TASK BRIEF: Hunt through the entries for the word "computer" and copy each line in which it appears.
::::::::::
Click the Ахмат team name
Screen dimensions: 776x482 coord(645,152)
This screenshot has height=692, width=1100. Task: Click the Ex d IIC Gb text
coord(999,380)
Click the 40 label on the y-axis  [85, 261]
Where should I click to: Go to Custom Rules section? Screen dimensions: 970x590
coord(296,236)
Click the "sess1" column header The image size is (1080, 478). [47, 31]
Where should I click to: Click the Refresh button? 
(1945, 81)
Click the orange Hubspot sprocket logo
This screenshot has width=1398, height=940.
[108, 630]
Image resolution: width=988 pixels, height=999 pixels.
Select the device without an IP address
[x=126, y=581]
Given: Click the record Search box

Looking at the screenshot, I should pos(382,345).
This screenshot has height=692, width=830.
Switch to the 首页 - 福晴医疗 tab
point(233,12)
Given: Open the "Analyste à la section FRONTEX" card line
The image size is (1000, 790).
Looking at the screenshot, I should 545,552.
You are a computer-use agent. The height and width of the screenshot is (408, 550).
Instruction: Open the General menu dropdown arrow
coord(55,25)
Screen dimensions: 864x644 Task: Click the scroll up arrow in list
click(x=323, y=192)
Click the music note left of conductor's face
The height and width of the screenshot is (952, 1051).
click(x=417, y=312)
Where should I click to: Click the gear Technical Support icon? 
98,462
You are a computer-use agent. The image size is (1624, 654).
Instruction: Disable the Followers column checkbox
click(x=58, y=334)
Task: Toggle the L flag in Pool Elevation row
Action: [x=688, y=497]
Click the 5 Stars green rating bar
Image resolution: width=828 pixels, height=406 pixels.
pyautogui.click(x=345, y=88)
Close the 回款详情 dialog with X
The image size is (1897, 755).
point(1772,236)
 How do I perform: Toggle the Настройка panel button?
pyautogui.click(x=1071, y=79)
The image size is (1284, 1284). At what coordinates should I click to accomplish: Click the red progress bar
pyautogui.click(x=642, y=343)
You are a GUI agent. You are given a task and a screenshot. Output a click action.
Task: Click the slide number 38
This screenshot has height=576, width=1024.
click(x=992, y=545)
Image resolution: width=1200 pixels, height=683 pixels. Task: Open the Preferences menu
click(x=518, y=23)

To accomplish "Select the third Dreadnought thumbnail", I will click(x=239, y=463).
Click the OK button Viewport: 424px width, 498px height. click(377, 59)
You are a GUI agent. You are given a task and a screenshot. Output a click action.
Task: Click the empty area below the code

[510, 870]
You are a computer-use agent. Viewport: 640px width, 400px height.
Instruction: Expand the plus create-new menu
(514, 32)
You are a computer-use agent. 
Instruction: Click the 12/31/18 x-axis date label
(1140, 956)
::::::::::
REPLY TO THE EXERCISE:
You are a computer-use agent. The height and width of the screenshot is (408, 550).
You are a computer-use agent. The image size is (1624, 654).
You are a computer-use agent. Viewport: 640px width, 400px height.
You are a computer-use agent. 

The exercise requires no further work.